The free surface of the serous system differs essentially from that of the mucous, in this, that it contracts frequent adhesions. The pleura is of all the serous organs, that in which these adhesions are the most evident. We find almost as many dead bodies in which they exist, as we do those in which they do not. Next to the pleura is the peritoneum, then the pericardium, then the tunica vaginalis, then the arachnoides, which is that of all the serous surfaces in which adhesions are the least frequent, though I have observed them in it. These adhesions exhibit many varieties which can be studied best on the pleura, which are as follows.
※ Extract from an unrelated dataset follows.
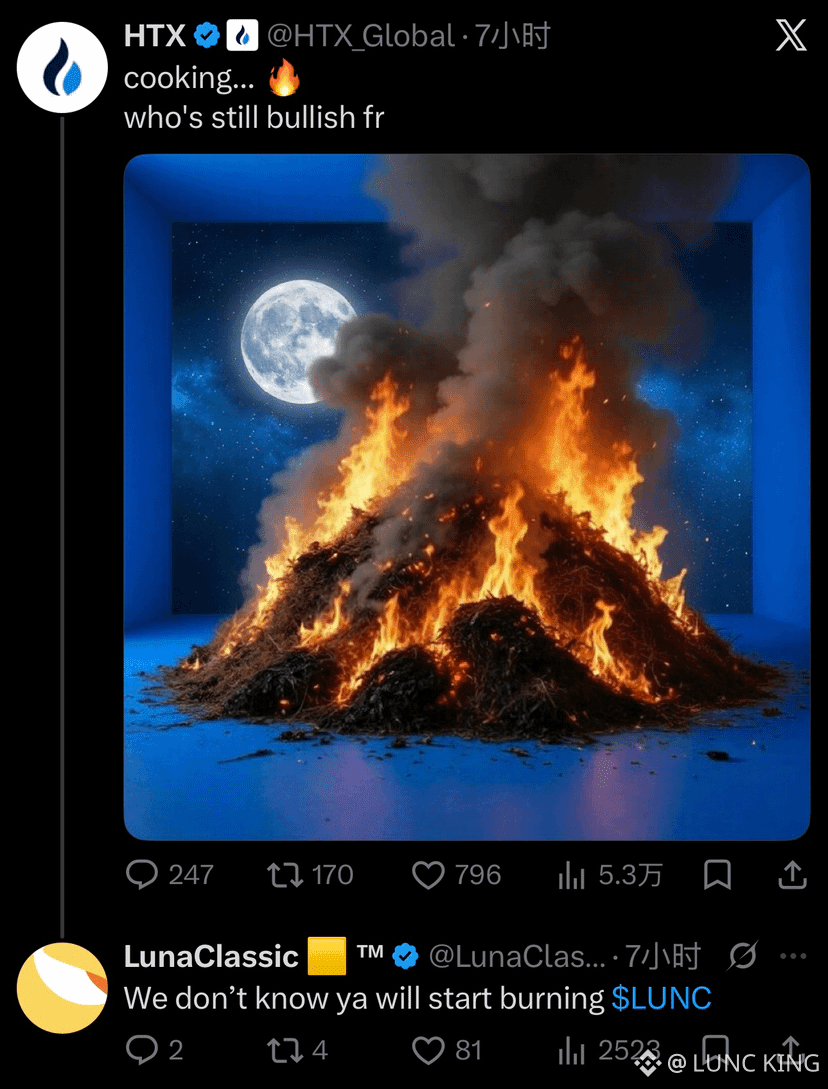Image resolution: width=828 pixels, height=1089 pixels.
Task: Like the HTX tweet with 796 likes
Action: pos(456,874)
1st. Sometimes the costal and pulmonary portion are so identified at many points or in every part, that they make but a single membrane, and are united as closely as the two edges of the lip in a hare-lip that has been operated upon with success. 2d. At other times the adhesion is so slight, that the least effort is sufficient to destroy it. I have many times noticed this fact in the pericardium. I saw it once in the tunica vaginalis of a man who had been operated upon for hydrocele by means of injection, at the time I was surgeon for operations at the Hôtel Dieu. Separated then from each other, the two surfaces were uneven; they lost their polish. 3d. Frequently between the costal and pulmonary portion of the pleura, between the surfaces of the peritoneum, &c. there are several elongations of various lengths, which form a kind of loose bridles, traversing the serous cavity, having the same organization and polish as the membrane of which they appear a kind of fold, containing in their interior a species of small canal, because they are formed by two layers united together, resembling very much the elongation of the synovial membrane of the knee, which goes from the posterior part of the patella to the space between the condyles of the femur, having also an appearance analogous to the different natural folds of the peritoneum. We can hardly conceive that these filaments so regularly organized can result from inflammation. I am inclined to believe that they are owing to an original conformation. 4th. Frequently between the two portions of the pleura, there are seen many other elongations wholly different, which are not smooth, and do not form canals, but which appear to be flocculent and really analogous to the cellular layers; so that where they exist it may be said, that the membrane is entirely changed into this texture, which is besides, as we shall see, the essential base of its organization. 5th. I do not speak of the adhesions produced by false membranes, by albuminous flakes, intermediate to the two portions of a serous surface, &c. These adhesions are to a certain point foreign to these surfaces.